Story and Photos by Paul Joyner, Reporter
The unholy union of heat and humidity that has plagued Kansas City for the past month subsided just enough for the nerd and dork elite to meander through Westport for Sunday’s Pokémon Go pub crawl benefiting Big Brothers Big Sisters of Greater Kansas City. While the event page showed more than 5,000 people were interested and nearly 1,500 were listed as going, the crawl only brought out a few hundred. That was enough, however, to raise more than $3,000 for the organization and inspire 40 people to take a step toward becoming a big.
I expected Westport to be swamped with hordes of young adults staring at their phones; their stumbling and stammering increasing exponentially as they round up yet another dozen Spearows and Rattatas. Inching their way toward leveling up and hoping to find more elusive and rare Pokémon (as to what those actually are, I don’t know).
What I found instead was a relatively sparsely populated district – no bar had more than a few dozen people in it at one time – yet still a commingled group of hip, young, 20-somethings of all races, classes and genders.
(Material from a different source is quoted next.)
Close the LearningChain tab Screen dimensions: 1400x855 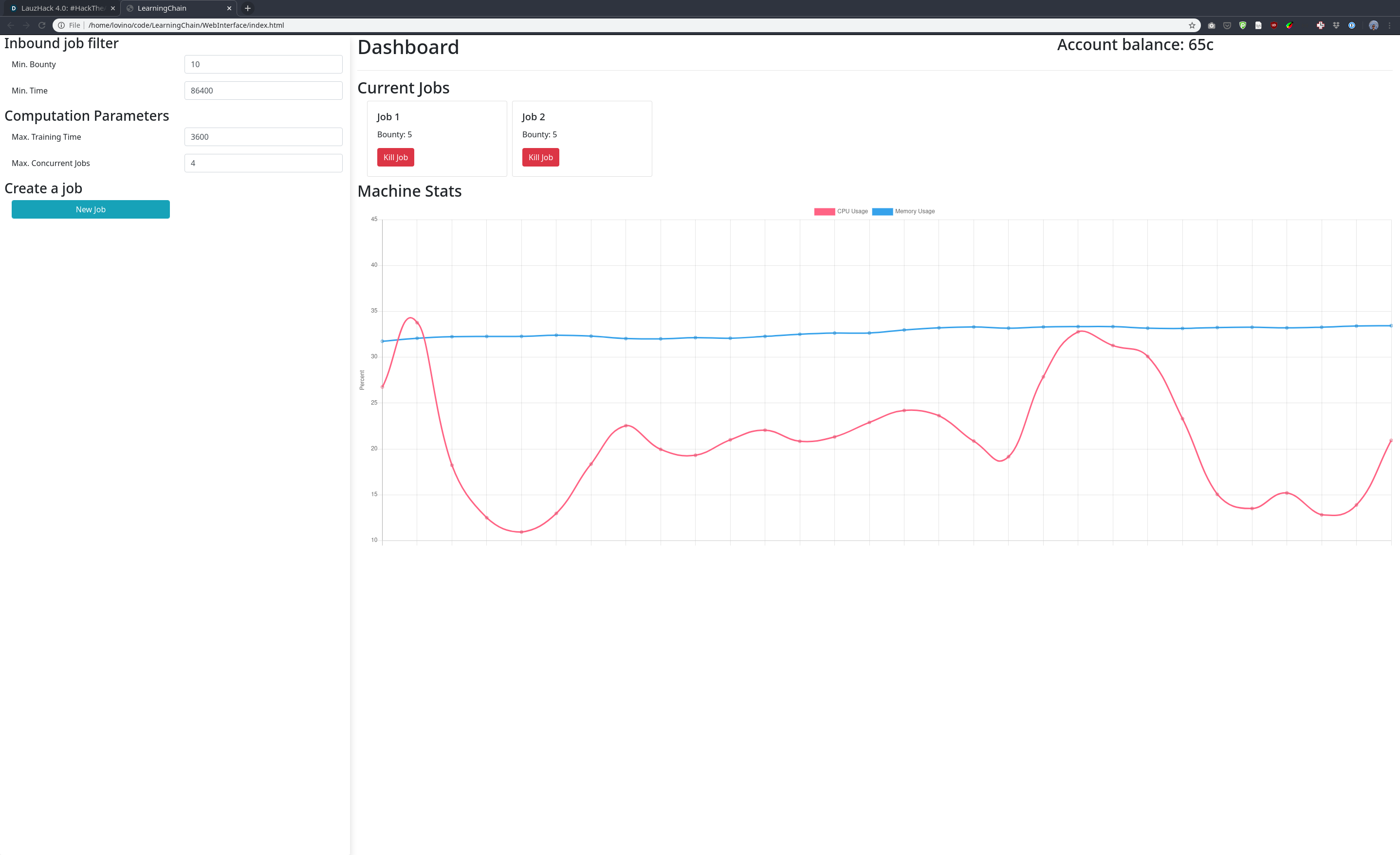point(229,8)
The atmosphere was jovial, the people kind, and strangers were gleefully yelling at strangers over gym battles.
The event was put together by Lexi Sage, a marketing consultant, and former ‘Big’ Carrington Harrison.
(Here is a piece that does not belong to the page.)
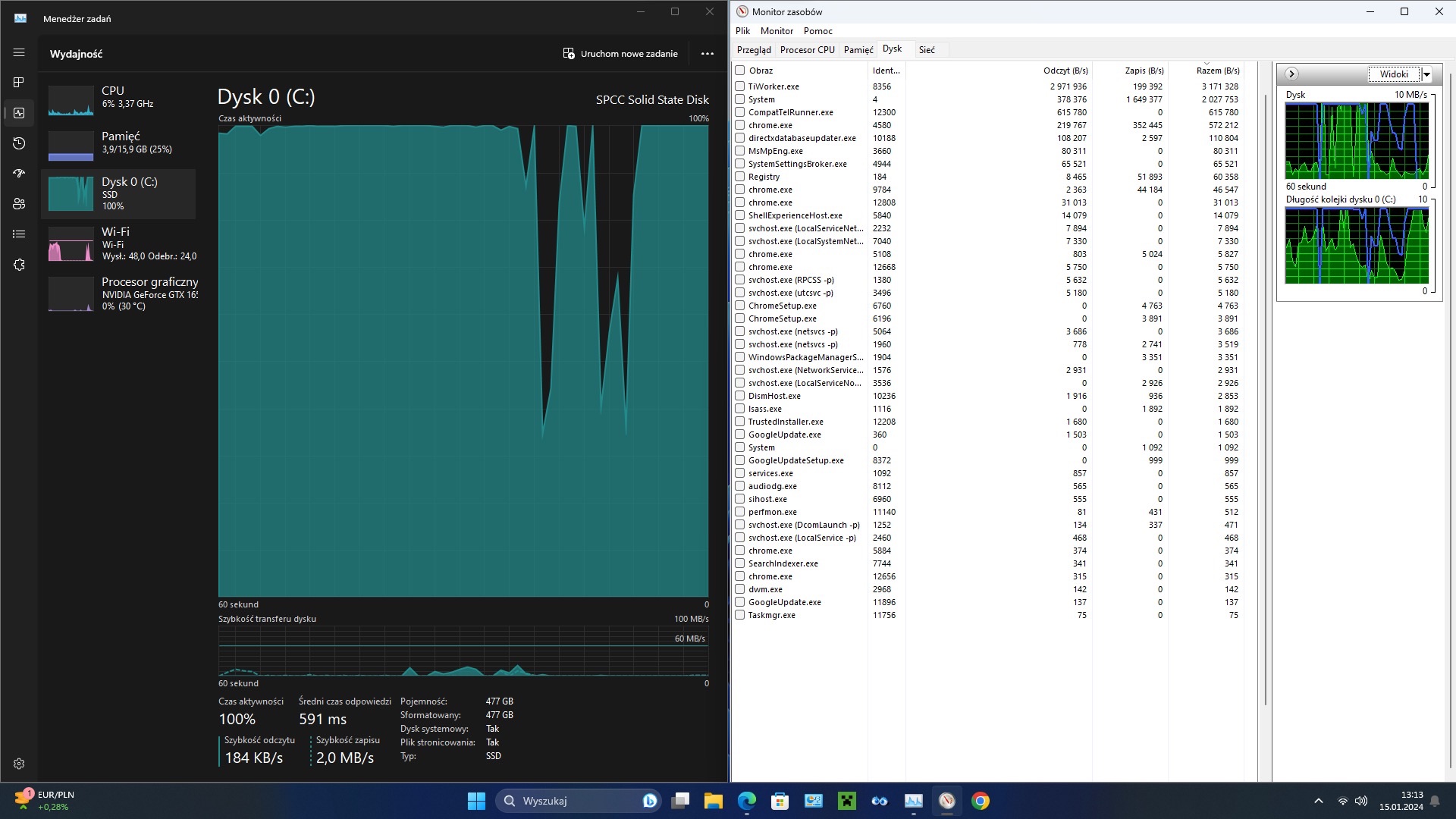Open Services puzzle icon in sidebar
The image size is (1456, 819).
[19, 265]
“I’m a long-time Pokémon lover and have always had a passion for Big Brothers Big Sisters,” Sage said. “I began to put the Pokémon Go Crawl together, then, out of nowhere, an old colleague messaged me on Facebook (about Harrison). I saw that he was trying to organize something similar on Twitter.”
Messaging turned to phone calls, and phone calls turned to organizing; Harrison would get the bars on board and bring on the Bigs for recruitment, and Sage would do the promotions.
The entry fee, all of which went to Big Brothers Big Sisters, gave participants access to cheap booze at each stop on the crawl. If you visited each bar listed on the event guide, bought a drink and had the bartender sign your sheet, you would be entered for a chance to win giveaways.
Registration was at Gambal’s Social Club, a half bar/half arcade east of Westport Road on Pennsylvania Ave. After I signed in I went to the bar for a drink – it was a pub crawl after all – and I needed something to wash away my hangover. It was at this bar I ran into a Squirtle; he just stood there, eye-balling me with this crazy look in his eye like I owed him money. He snatched my beer from me, so there was only one thing I could do. Little bastard took seven of my pokéballs to capture.
Next I sauntered over to Westport Ale House. The place was swarming with Team Valor. I was initially hesitant to admit to people what team I had joined. The amount of effort I put into picking a team was a five-question survey that decided for me. It suggested Mystic, so that’s what I went with. I then found out that nearly half of all players are Mystic. My entire life I have always been a proud underdog and now I have become Mystic, conformer of Pokémon.
The next stop was Kelly’s Westport Inn followed by Throwback. I had arrived to the crawl late so I couldn’t waste much time as my sheet had to be turned in by 8 p.m.
The odd ball in the pub crawl was the Doughnut Lounge, a doughnut shop that serves alcohol. Brilliant business model if you ask me. You can drink all night till the room starts spinning, and gorge yourself on doughnuts and doughnut-inspired entrees to help soak up the booze. I had gotten separated from the group at this point and had to tread onwards alone.
I made my way over to the final stop, Ernie Biggs piano bar. The place was mostly dark with a dimly lit bar – perfect for a man who had been drinking for the past few hours. There were only two other customers in the bar, a couple who sat sullen and silent, staring intently at their phones for their lure modules to spew out Pokémon. I got caught up trying to charm the waitress overseeing the empty room that I nearly missed the 8 p.m. deadline quickly approaching. So I downed my pint, said my goodbyes, and headed for the door.
Back at Gambal’s I made it just in time to punch out. I scrawled my name and contact info on the sheet and handed it off the perky Big Brothers Big Sisters volunteer at the table. I asked if there were plans to have another one: “The response was amazing from the community. We had people coming up to us saying they’d come to another one! That they loved the idea!” she said. “We hope to throw another one when it gets a little bit cooler.”